I've been looking over your blog, BTW. I like it! I think the reason that girls throw their babies in dumpsters is because they believe they can get away with it, pure and simple. It's the easy way out. You don't have to tell Mom and Dad that you're pregnant (I am always amazed at how they can conceal this from their parents - I showed right away when *I* was pregnant!).

However, it seemed to be a fad that's fading away. Yeah, believe it or not, I think there are 'fads' like this. If a young girl sees enough press on throwing away newborns in dumpsters, she may decide it could work for her.
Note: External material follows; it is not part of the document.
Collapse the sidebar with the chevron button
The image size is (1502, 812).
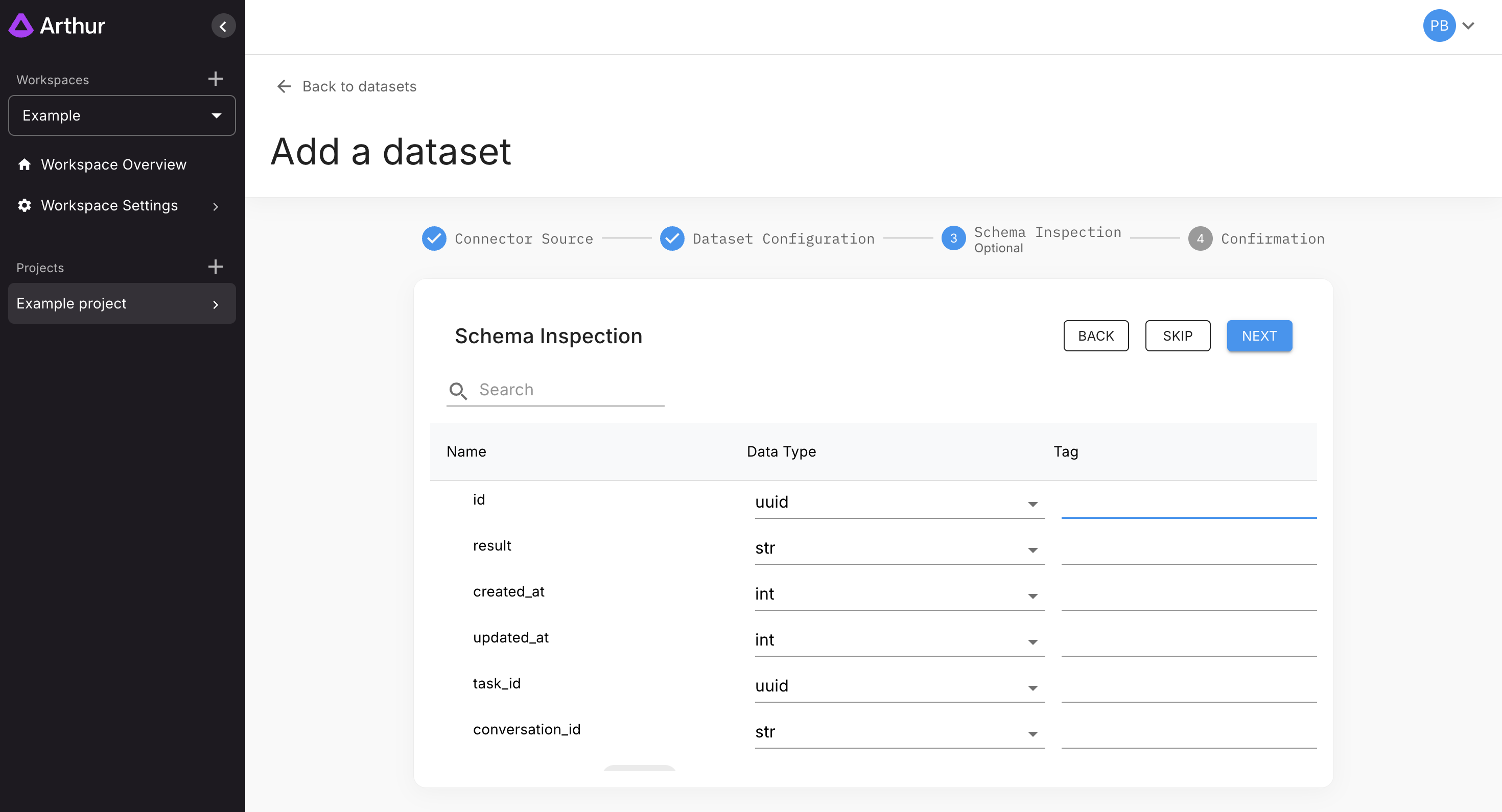tap(223, 26)
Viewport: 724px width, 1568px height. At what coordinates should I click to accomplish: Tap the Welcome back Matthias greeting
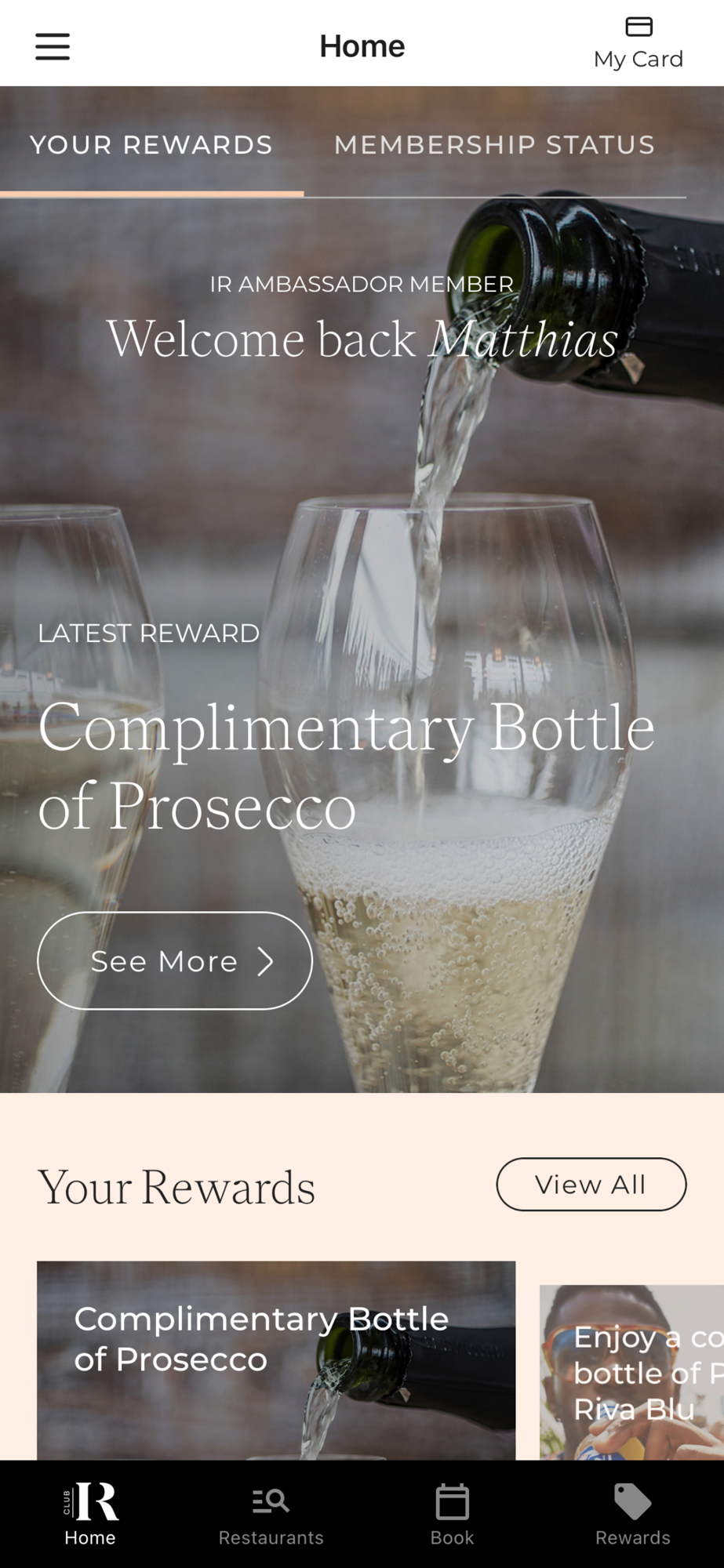click(362, 339)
I haven't heard much of it happening any more. And, there are now new laws (at least in the state of Florida - I can't remember if it's Federal or not) that say that if a baby is left with a church or a charity, no one will try to find out who the parents are. This way the girl can keep her anonymity and not be punished for her decision that she can't keep the baby.

Lee said...

Glad you stopped by my site-always adding to it-Actually it is not a 'fad' unfortunately, at least not in the NYC and NJ area. Such a pity. One girl was abused by her own Father and it was his baby -she knew she could'nt tell him, and her Mother did'nt believe her about the abuse. That is isolated but still not the only time. She felt she had no one to turn too- so embarrassed, and ashamed [because he made her feel that way] and gave birth prematurely, and desperate, I supppose she felt she had no other choice. So many people feel teens should talk to teachers, or other adults if their parents are involved or if they feel they would be harmed if they told, but teens do not always feel they can trust them. Anyway enough on that subject for now-it can be debated forever! take care,priorities/Lee

Saur♥Kraut said...


Good points. I think we need to make sure teens understand that they can talk in confidence to certain people or groups, and get the help they need there if they can't find support at home.

Dr Guitar said...

Didn't read all of the responses, but to me, the statement "abortions will continue" could certainly not be truer, and it means whether they remain legal or not. As long as people have unplanned pregnancies some will seek to terminate them. That's either under a doctor's care or with Lysol or some other chemical concoction, or by other extreme and unhealthy methods.